> **Aim of the task**:
Please copy out the entries below exactly, beginning with the line that contains "Open the first commenter's avatar" and ending with the line that contains "This screenshot has height=479, width=868.", and include nothing outside that span.

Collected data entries
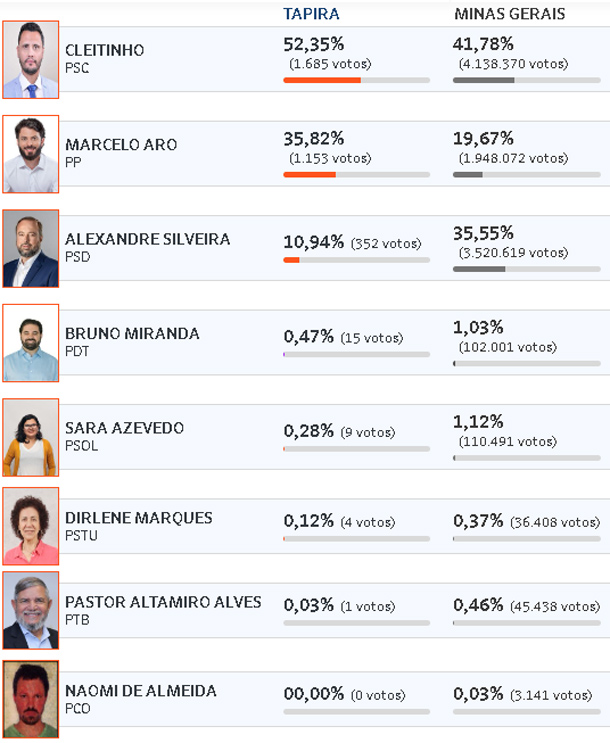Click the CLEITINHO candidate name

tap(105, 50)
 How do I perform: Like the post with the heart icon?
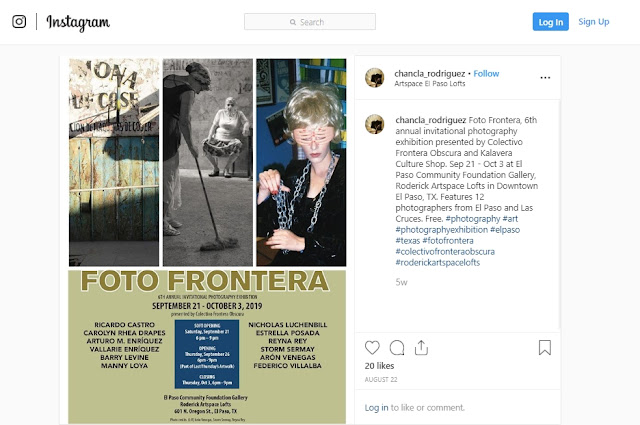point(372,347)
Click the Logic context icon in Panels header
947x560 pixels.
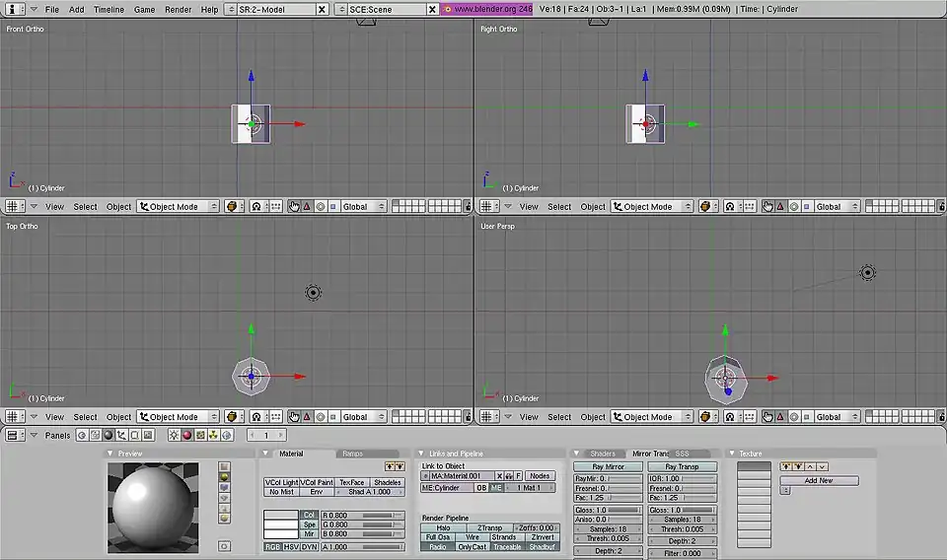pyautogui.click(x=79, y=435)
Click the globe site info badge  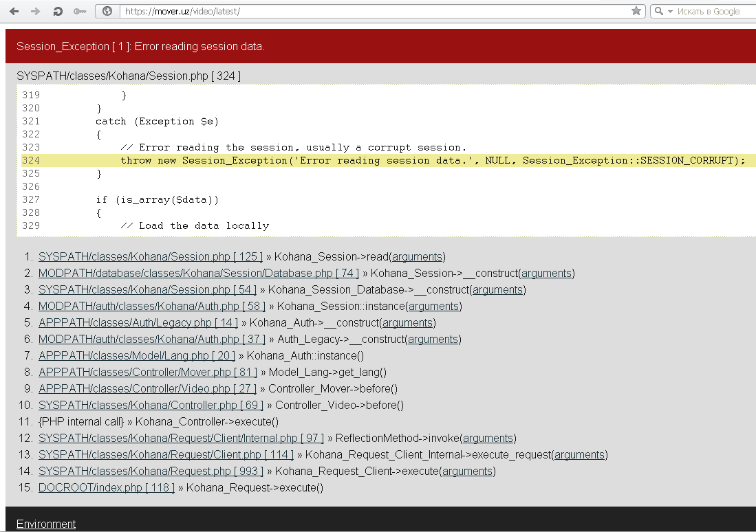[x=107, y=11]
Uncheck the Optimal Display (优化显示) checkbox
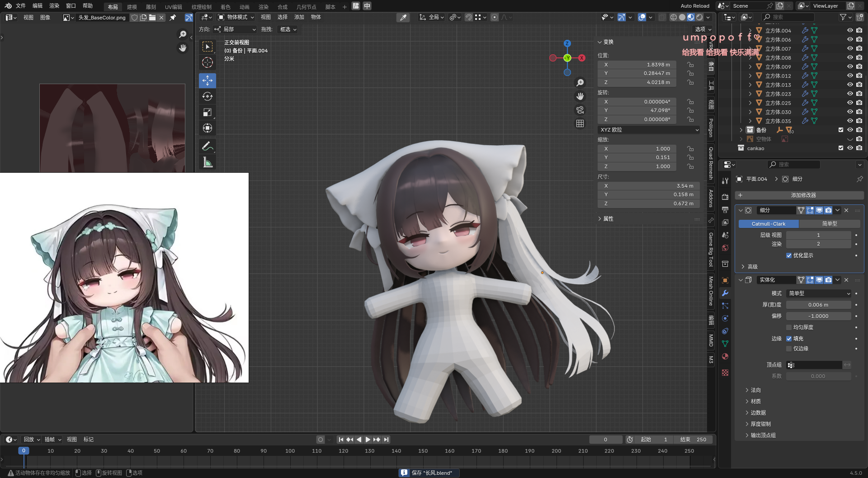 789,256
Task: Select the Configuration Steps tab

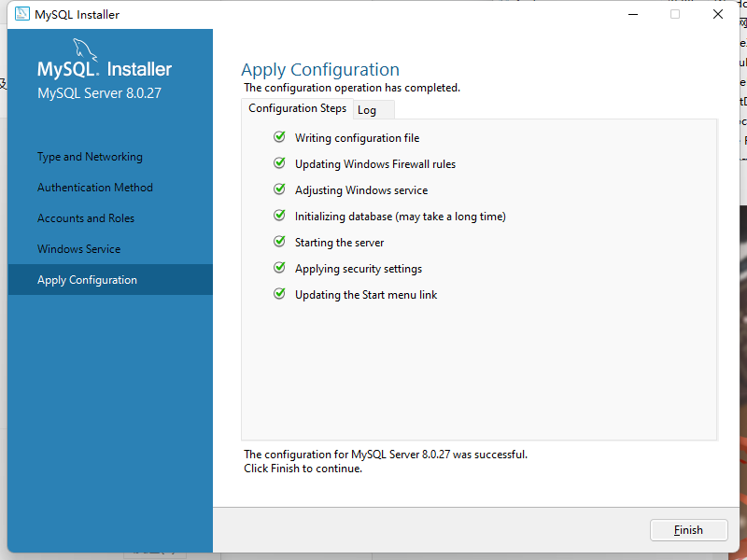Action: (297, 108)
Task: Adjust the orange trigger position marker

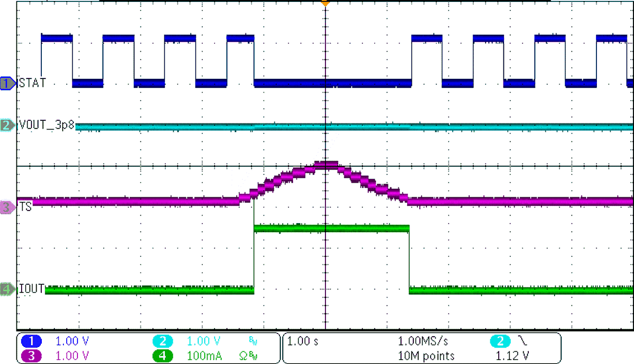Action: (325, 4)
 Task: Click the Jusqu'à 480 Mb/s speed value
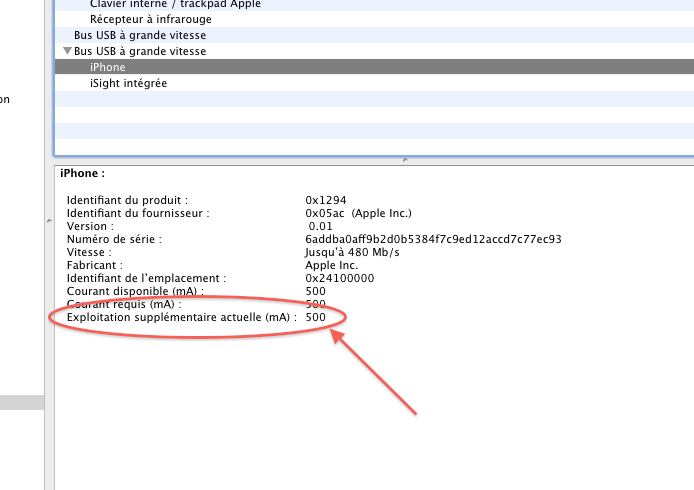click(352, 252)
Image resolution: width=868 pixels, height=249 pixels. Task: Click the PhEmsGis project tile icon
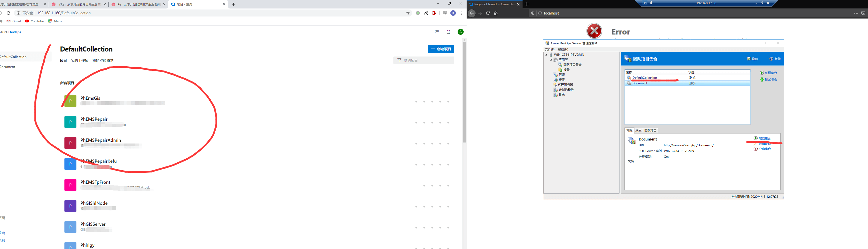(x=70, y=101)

...

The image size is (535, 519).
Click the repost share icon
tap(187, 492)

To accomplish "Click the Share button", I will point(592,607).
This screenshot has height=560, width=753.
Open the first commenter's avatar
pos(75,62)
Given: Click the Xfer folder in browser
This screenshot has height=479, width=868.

> **Finished task**:
Open the first commenter's avatar
pos(75,62)
Given: Click the Xfer folder in browser
This screenshot has height=479, width=868.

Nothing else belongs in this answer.